By GREG ANSLEY
A 60-year-old grandmother and the man she saved from the jaws of a crocodile were recovering in a Cairns hospital yesterday as a row grew over the management of the giant reptiles in Queensland.
Alicia Sorohon leaped on to the head of the 4.2m crocodile after it snatched 34-year-old Andrew Kerr from a tent where he was sleeping with his wife and infant son at Bathurst Bay, in the remote far north of Cape York Peninsula.
The huge saltwater croc snapped Kerr's arm and leg before turning on the woman clinging desperately to its back, breaking her arm also and inflicting other wounds to her body.
The struggle ended when Sorohon's son, Jason, shot the crocodile.
The attack - unusual because of its ferocity from a species that usually relies on stealth - is being investigated by the Queensland Parks and Wildlife Service, which believes the crocodile may have been attracted to the area by fish and food scraps left by recreational fishers.
But crocodile expert Mick Pitman, who recently fought a legal battle with wildlife star Steve Irwin over the rights to the name "crocodile hunter", yesterday warned that conservation programmes were putting more people at risk of attack.
Crocodile numbers have mushroomed since the species were protected about 30 years ago, and about 100,000 now roam across the north of Australia.
Last April, a crocodile grabbed 11-year-old Hannah Thompson as she was swimming at Margaret Bay, also on Cape York Peninsula.
She was saved by boat skipper Ray Turner, who dived on to the croc's back and gouged its eyes, forcing it to let Hannah go.
A teenager was killed the previous December in the Northern Territory, and two of his friends waited 22 hours in a tree until being rescued by helicopter.
And two years ago a German tourist swimming in a waterhole in the Northern Territory was killed.
Pitman said the fact that the crocodile left the water and attacked Kerr inside his tent showed that it had previously been involved in human contact, and proved the need for a new culling programme.
"We're 20 years behind everywhere else," he said.
"Even in Third World countries they put into practice sustainable wild harvesting of the animals to keep the population down."
Monday's horrific attack involved a group of friends from Brisbane, who were taking their annual holiday at a campsite they had visited for the past five years.
At 4am, the crocodile lunged through the door of the tent where Kerr, his wife Diana and their 3-month-old son Kelly were sleeping.
"I heard a thud and I got up and looked through the netting on the tent door," Diana Kerr told the Brisbane Courier-Mail.
"I saw this croc right there looking at us.
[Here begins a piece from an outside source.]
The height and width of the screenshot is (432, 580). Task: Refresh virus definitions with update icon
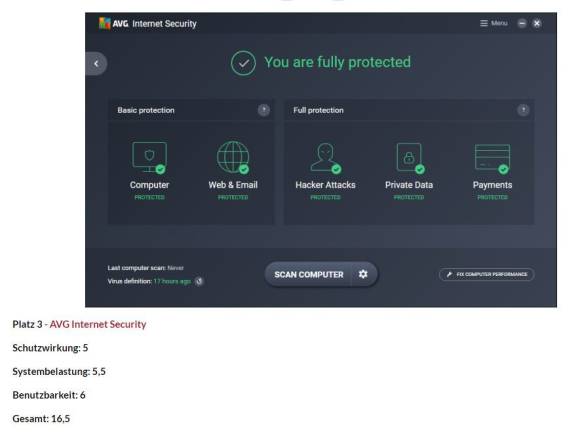click(x=199, y=281)
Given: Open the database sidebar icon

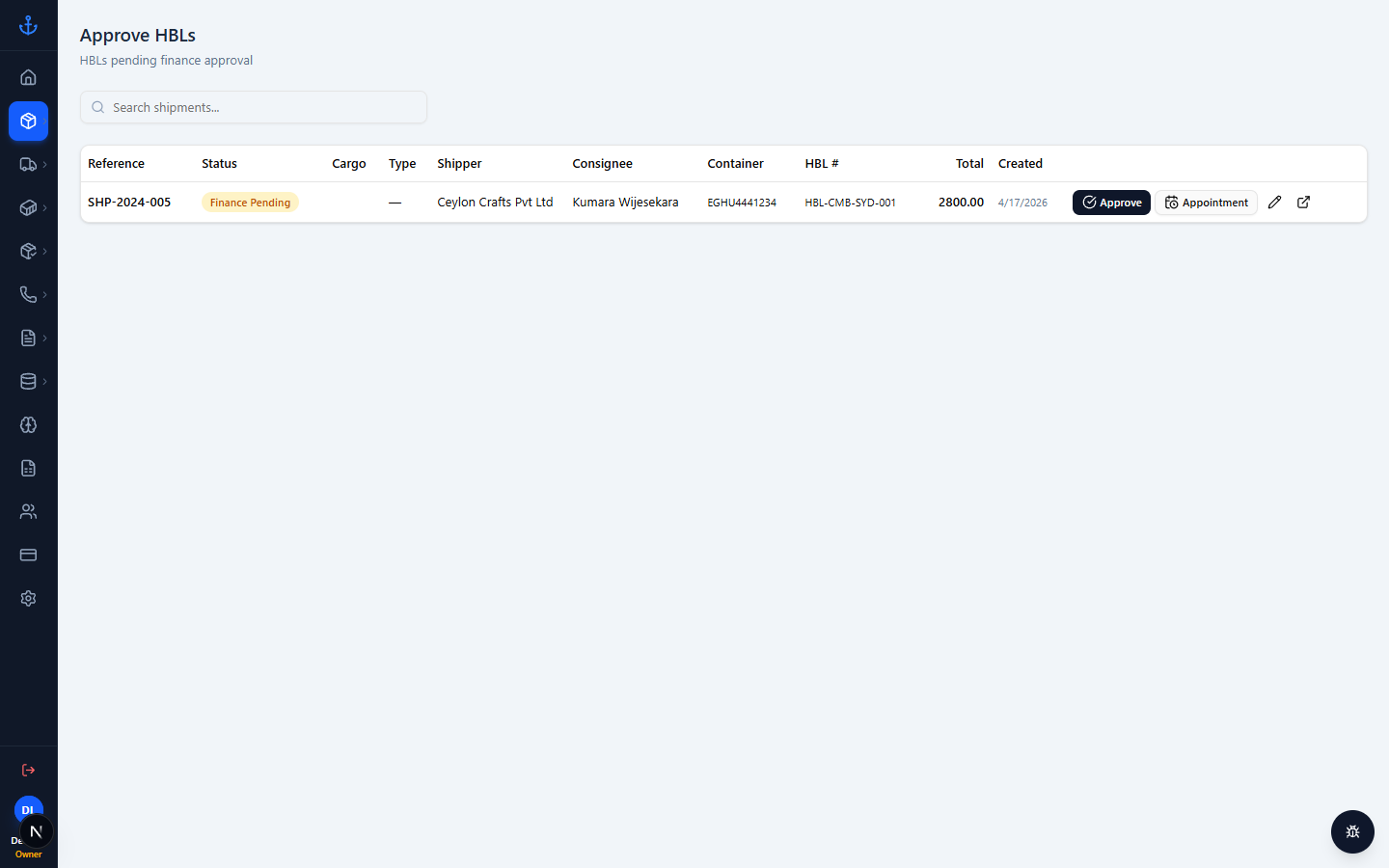Looking at the screenshot, I should (28, 381).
I said 'there's a croc, Andrew'.
"He sat up and the croc just lunged at him.
"The croc was attacking and he was screaming 'get the baby, get the baby'.
"The croc had him by the legs and was dragging him out of the tent.
"I picked up the bassinet and I had hold of it with one hand and I had Andrew's hand with the other and the croc just ended up dragging us all outside the tent.
"I was just screaming 'Andrew, Andrew, Andrew'."
As the crocodile pulled Kerr towards the water, Sorohon leaped on to its head.
It dropped Kerr and grabbed Sorohon's arm.
While she struggled, her son Jason ran for his gun and shot the crocodile.
Alerted by an emergency beacon, Parks and Wildlife rangers shooting wild pigs nearby raced to the scene, took first aid measures and called the Royal Flying Doctor Service.